常に質素で貧しく生き 出向いて行く姿勢貫く

 ホルヘ・マリオ・ベルゴリオは1936年12月17日、アルゼンチンの首都ブエノスアイレスで生まれた。
 58年3月にイエズス会の修練院に入る。
 69年12月に司祭に叙階され、73年に終生請願を宣立した。
 92年5月にブエノスアイレス教区補佐司教に任命され、5年後に協働大司教に任命された後、98年に同教区大司教となる。
 2001年に聖ヨハネ・パウロ2世教皇により枢機卿に叙任された。
 250万人の信者を擁するブエノスアイレス教区大司教時代には、人々に寄り添うことに心を砕く。
 ベルゴリオ枢機卿はバスに乗り、貧しくされている人を訪ねて、質素なアパートに住んで自炊していた。
 枢機卿団の中でも尊敬を集めていたベルゴリオ枢機卿は、2005年のベネディクト16世が選出されたコンクラーベ(教皇選挙)では、4度の投票全てで2位の票を集めたと報じられていた。

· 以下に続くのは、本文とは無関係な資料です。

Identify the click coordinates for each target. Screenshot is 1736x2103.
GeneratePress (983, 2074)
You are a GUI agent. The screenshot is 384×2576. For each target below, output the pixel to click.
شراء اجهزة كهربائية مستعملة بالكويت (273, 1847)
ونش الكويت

 その8年後の13年3月13日、コンクラーベの2日目、5度目の投票で教皇に選出される。
 教皇は「貧しさと平和の人で、被造物を愛して守った」アッシジの聖フランシスコへの敬意から、フランシスコと名乗ったと振り返っていた。
 「出向いて行く」ことを、教皇フランシスコは一貫して、バチカン高官の枢機卿から一般信徒まで、全てのカトリック信者に求めていた。
 教皇は一度ならず強調していた。
 福音ではイエスが人々の心の扉をたたき、ご自分を迎え入れるよう求めていたと説かれているが、今日のイエスは小教区の教会の扉をたたき、出て行って人々の間にあろうとするよう促しておられる。
 教皇フランシスコにとって、無防備な人を助けることは、特に受刑者や戦争被害者、さらには信仰の故に迫害を受けているキリスト者や他の少数派の宗教信者に特別な配慮を示すことをも意味していた。